A Fast Run Time Reconfigurable Platform for Image Edge ... - CiteSeerX

QUKU: A Fast Run Time Reconfigurable Platform for Image Edge Detection Sunil Shukla1,2, Neil W. Bergmann1, Jürgen Becker2 1

ITEE, University of Queensland, Brisbane, QLD 4072, Australia {sunil, n.bergmann}@itee.uq.edu.au http://www.itee.uq.edu.au/ 2 ITIV, Universität Karlsruhe , 76131 Karlsruhe, Germany {shukla, becker}@itiv.uni-karlsruhe.de

Abstract. To fill the gap between increasing demand for reconfigurability and performance efficiency, CGRAs are seen to be an emerging platform.

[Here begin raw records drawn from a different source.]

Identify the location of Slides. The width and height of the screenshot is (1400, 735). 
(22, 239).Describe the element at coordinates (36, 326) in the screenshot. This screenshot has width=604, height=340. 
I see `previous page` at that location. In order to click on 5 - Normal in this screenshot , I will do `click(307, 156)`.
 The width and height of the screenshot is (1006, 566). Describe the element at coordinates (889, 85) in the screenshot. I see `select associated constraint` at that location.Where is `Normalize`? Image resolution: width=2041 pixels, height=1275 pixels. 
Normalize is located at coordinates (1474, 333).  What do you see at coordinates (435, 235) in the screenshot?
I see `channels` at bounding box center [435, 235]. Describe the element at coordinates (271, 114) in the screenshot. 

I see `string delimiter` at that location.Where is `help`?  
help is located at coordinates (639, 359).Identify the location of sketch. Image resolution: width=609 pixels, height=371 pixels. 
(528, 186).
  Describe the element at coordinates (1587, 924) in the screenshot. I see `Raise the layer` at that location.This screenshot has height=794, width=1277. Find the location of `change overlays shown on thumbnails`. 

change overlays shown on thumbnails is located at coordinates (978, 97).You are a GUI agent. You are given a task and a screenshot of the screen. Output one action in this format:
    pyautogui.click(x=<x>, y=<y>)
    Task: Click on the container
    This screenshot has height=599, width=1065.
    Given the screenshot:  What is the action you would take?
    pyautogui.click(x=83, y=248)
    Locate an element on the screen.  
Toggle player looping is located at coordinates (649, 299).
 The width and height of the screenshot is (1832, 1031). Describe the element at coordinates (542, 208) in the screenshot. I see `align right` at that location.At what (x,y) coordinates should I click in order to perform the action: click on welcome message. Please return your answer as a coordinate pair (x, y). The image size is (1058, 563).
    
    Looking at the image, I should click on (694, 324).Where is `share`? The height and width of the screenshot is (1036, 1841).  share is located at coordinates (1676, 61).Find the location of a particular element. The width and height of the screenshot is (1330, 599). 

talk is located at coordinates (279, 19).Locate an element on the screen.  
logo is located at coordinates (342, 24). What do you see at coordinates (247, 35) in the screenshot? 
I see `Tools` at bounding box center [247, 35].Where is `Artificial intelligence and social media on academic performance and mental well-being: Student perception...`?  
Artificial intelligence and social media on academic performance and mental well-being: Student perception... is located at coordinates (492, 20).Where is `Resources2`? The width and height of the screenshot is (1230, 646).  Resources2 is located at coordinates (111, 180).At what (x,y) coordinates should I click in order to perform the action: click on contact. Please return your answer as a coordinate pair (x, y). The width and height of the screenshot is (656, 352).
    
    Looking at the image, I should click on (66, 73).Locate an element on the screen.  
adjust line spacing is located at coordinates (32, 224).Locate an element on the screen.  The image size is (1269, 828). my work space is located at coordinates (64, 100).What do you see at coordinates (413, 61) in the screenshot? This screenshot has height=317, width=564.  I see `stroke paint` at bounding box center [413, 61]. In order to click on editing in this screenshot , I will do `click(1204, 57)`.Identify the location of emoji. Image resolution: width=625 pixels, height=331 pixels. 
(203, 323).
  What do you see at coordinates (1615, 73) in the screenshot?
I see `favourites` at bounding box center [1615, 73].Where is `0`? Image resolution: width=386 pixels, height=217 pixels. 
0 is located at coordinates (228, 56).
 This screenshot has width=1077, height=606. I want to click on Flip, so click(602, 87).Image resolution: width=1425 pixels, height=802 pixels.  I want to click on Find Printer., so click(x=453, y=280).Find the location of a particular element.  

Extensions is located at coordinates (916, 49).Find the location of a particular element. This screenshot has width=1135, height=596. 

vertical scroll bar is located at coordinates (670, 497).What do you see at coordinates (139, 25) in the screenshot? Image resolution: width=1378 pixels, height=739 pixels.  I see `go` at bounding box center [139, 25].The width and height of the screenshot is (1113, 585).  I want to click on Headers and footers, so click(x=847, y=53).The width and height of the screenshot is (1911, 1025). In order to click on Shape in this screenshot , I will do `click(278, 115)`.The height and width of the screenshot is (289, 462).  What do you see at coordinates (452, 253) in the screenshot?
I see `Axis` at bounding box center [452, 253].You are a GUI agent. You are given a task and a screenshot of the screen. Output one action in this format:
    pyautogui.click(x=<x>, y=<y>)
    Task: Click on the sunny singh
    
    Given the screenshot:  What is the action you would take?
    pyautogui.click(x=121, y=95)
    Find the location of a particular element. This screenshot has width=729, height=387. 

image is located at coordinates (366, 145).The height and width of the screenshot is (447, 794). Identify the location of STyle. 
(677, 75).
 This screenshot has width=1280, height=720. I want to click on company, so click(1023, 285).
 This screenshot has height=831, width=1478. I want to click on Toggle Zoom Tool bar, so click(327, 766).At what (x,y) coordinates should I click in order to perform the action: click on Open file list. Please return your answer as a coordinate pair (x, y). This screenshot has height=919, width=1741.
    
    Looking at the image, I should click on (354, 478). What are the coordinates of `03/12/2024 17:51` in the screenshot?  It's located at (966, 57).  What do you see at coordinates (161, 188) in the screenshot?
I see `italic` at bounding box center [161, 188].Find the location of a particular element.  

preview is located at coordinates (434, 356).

In this paper, a new architecture, QUKU, is described which uses a coarse-grained reconfigurable PE array (CGRA) overlaid on an FPGA. The low-speed reconfigurability of the FPGA is used to optimize the CGRA for different applications, whilst the high-speed CGRA reconfiguration is used within an application for operator re-use. We will demonstrate the dynamic reconfigurability of QUKU by porting Sobel and Laplacian kernel for edge detection in an image frame.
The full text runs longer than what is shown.